=== Data provided ===
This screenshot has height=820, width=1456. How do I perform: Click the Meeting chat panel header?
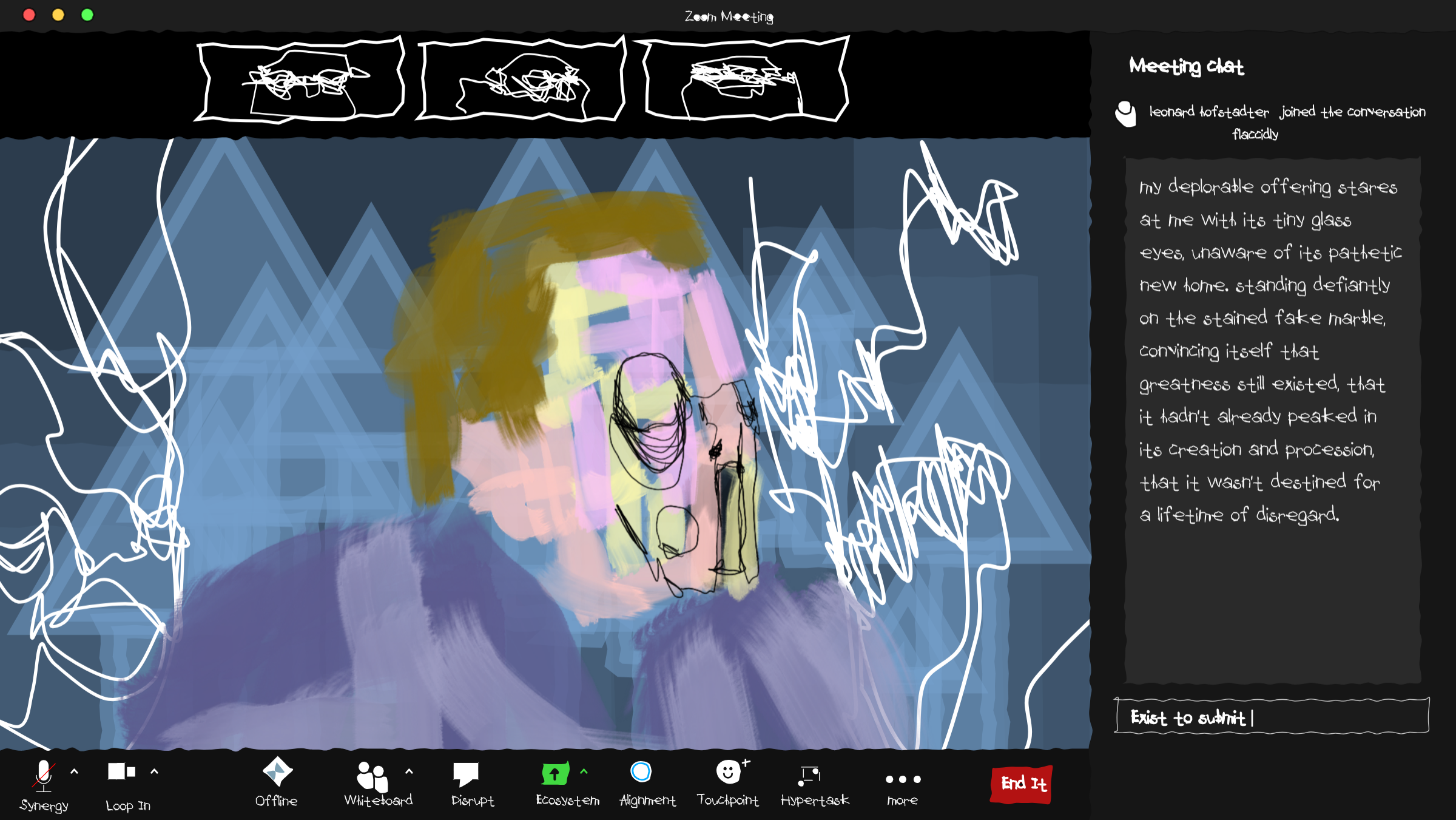[1186, 66]
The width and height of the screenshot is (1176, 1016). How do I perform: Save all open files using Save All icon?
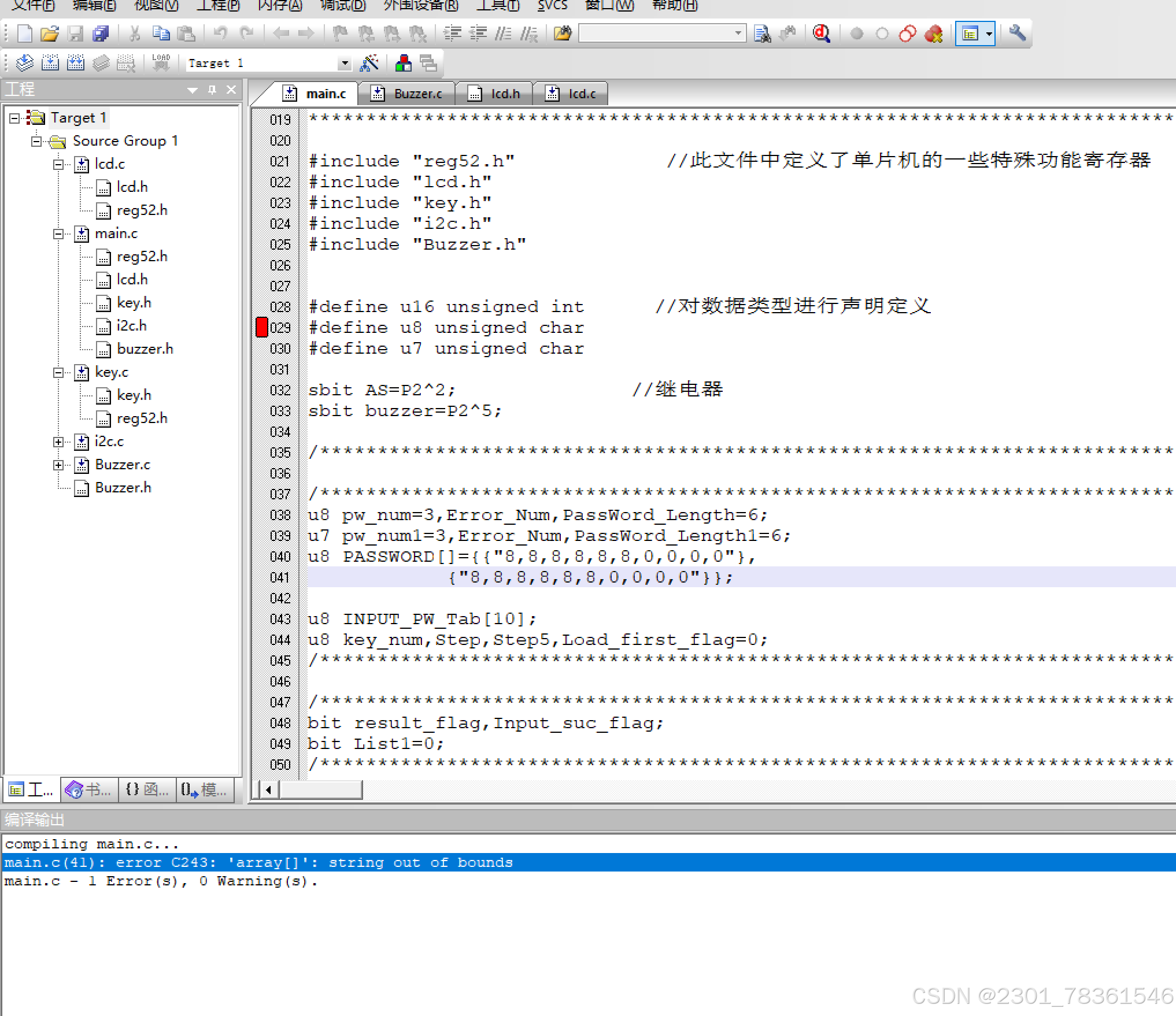click(101, 34)
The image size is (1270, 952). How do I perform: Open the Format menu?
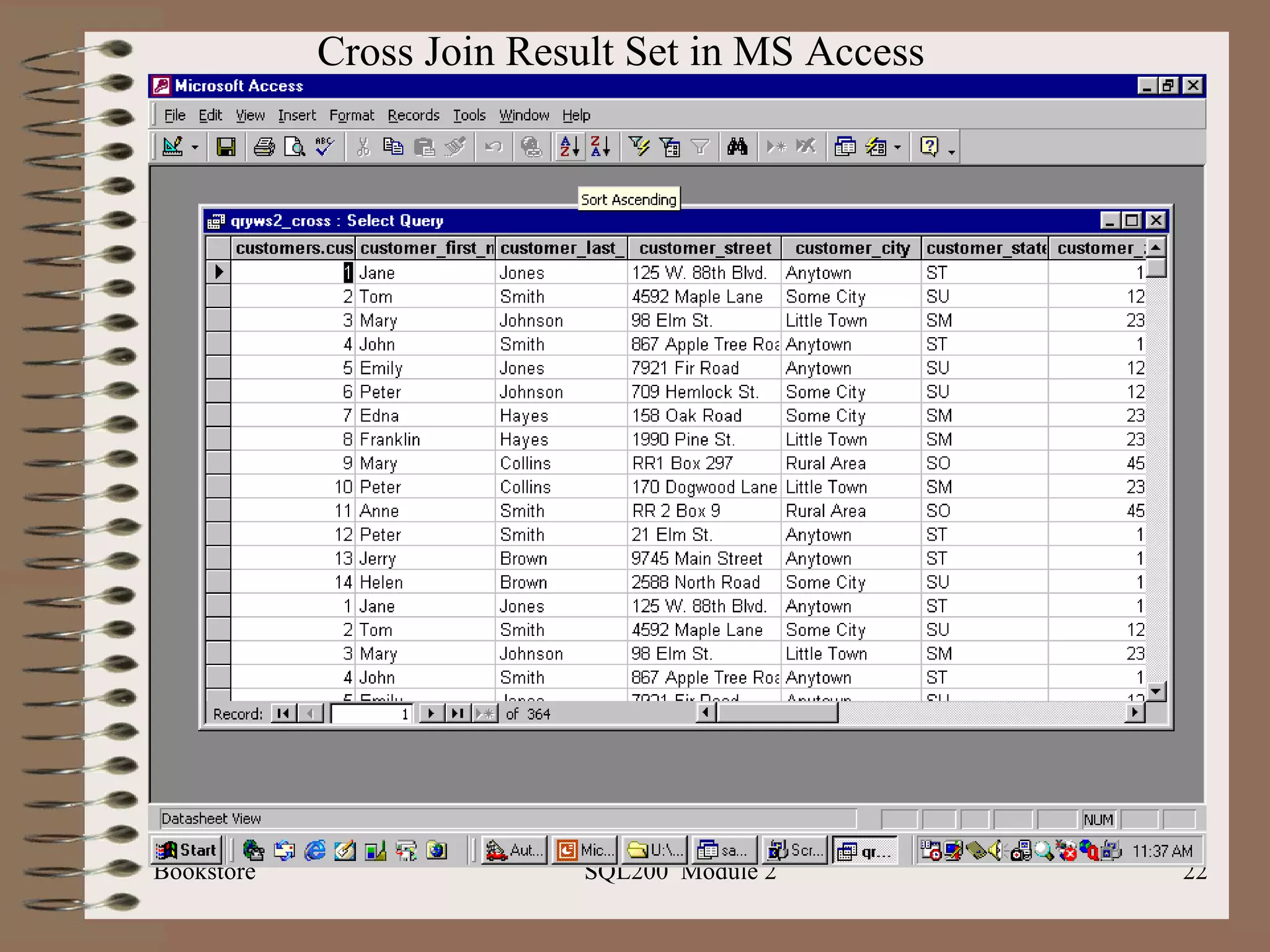pyautogui.click(x=351, y=115)
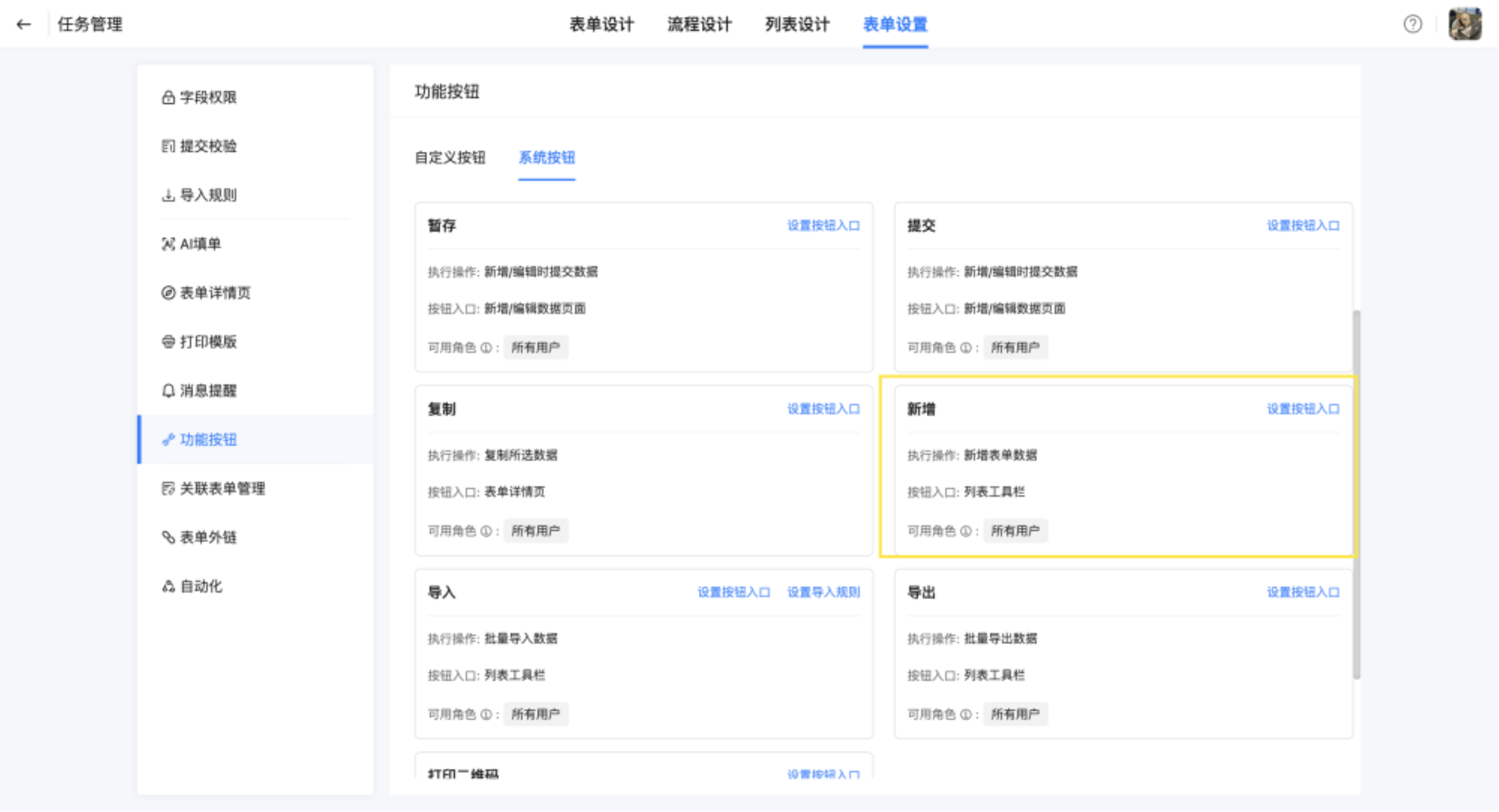The image size is (1499, 812).
Task: Open 导入规则 download icon item
Action: pyautogui.click(x=199, y=195)
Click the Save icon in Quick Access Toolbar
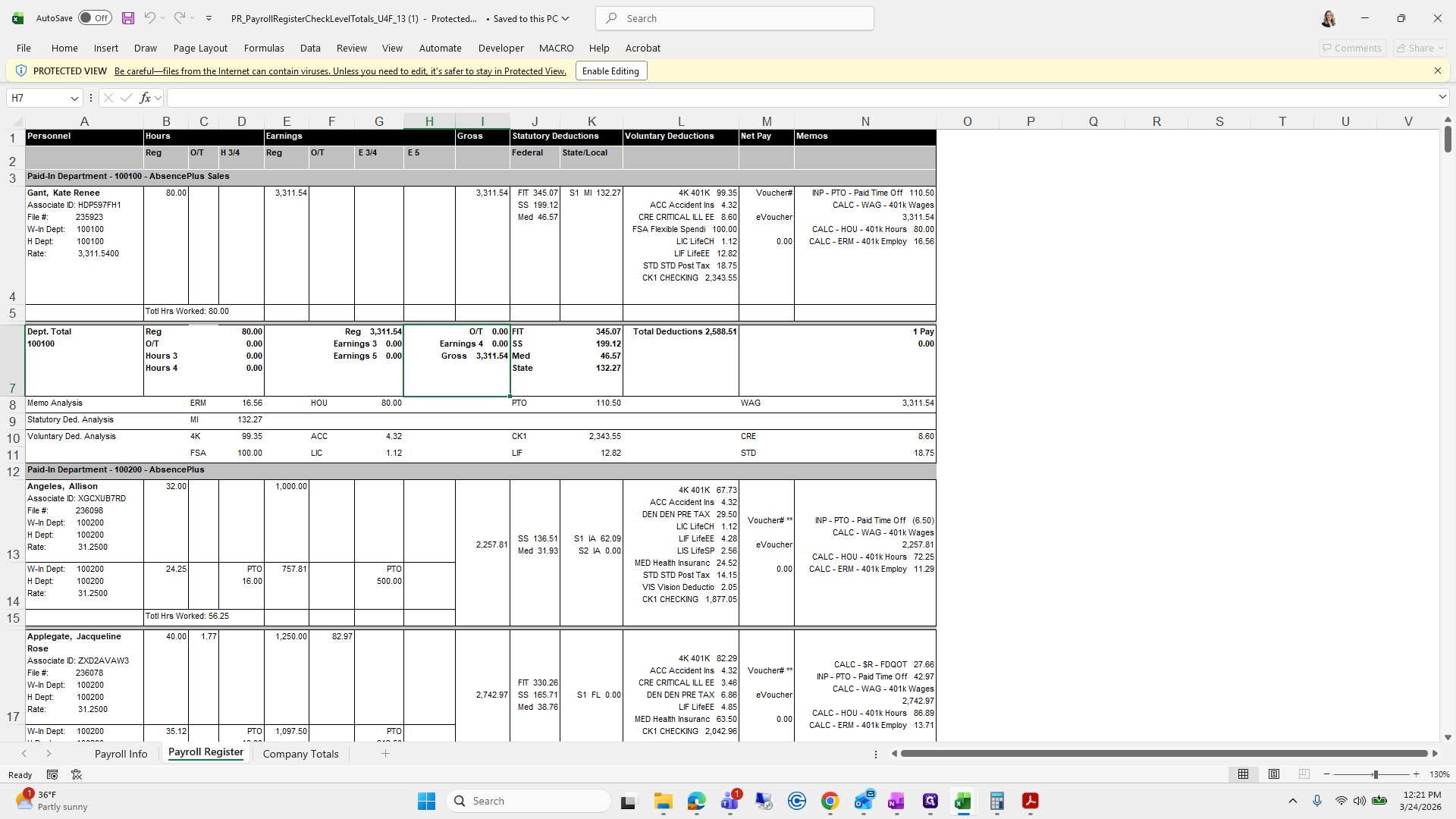The width and height of the screenshot is (1456, 819). (x=127, y=18)
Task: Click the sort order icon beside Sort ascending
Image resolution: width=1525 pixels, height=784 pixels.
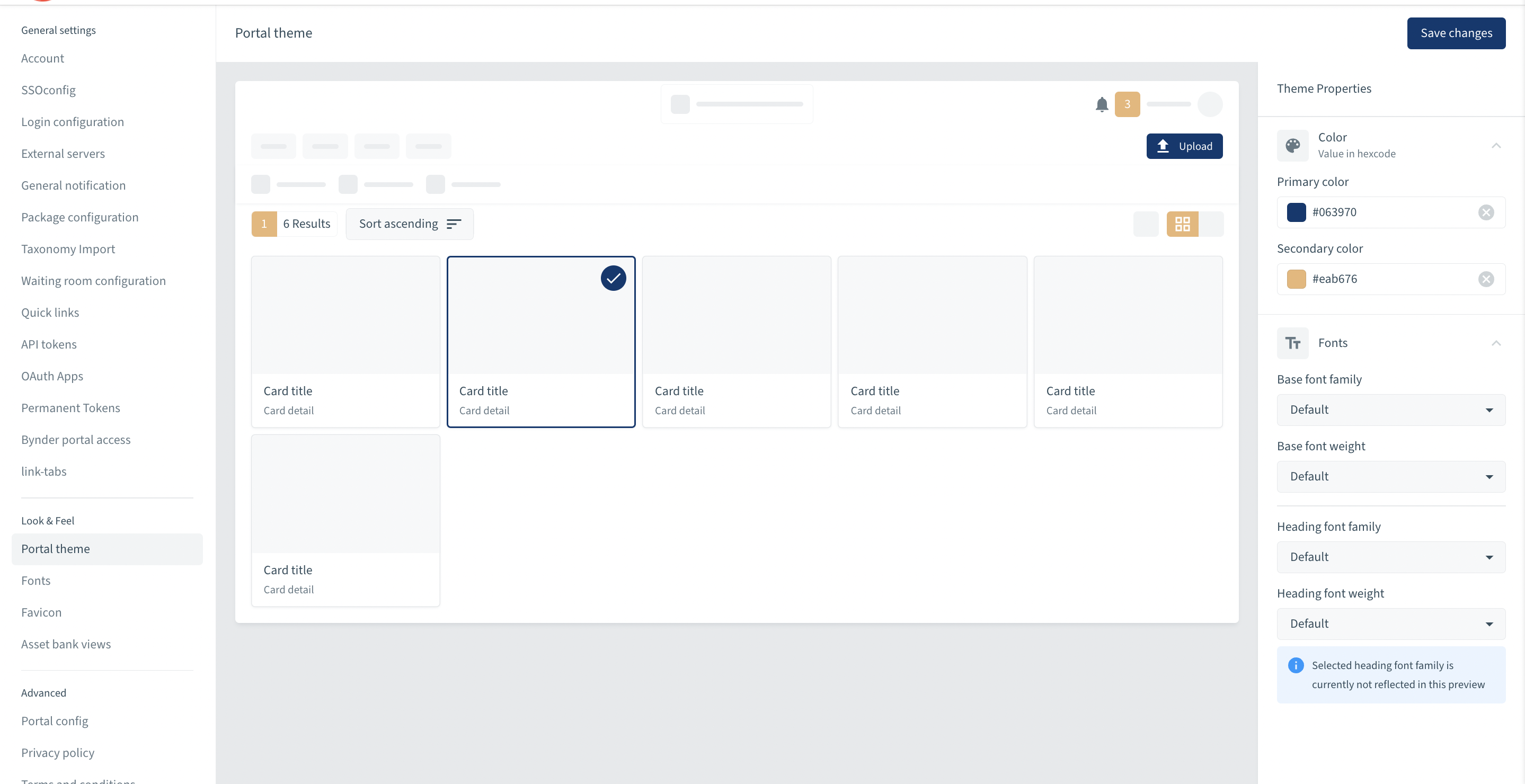Action: click(454, 224)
===
▶ Problem requirements
Copy the records exactly, minus any pictures.

▶ Problem solution
This screenshot has height=820, width=1456. How do I perform: Click the Meeting chat panel header?
[1186, 66]
The width and height of the screenshot is (1176, 1016). How do I perform: Save all open files using Save All icon?
click(101, 34)
The image size is (1270, 952). How do I perform: Open the Format menu?
pyautogui.click(x=351, y=115)
The image size is (1499, 812).
Task: Open 导入规则 download icon item
Action: pyautogui.click(x=199, y=195)
Click the Save icon in Quick Access Toolbar
The width and height of the screenshot is (1456, 819). (x=127, y=18)
Task: Click the sort order icon beside Sort ascending
Image resolution: width=1525 pixels, height=784 pixels.
Action: click(454, 224)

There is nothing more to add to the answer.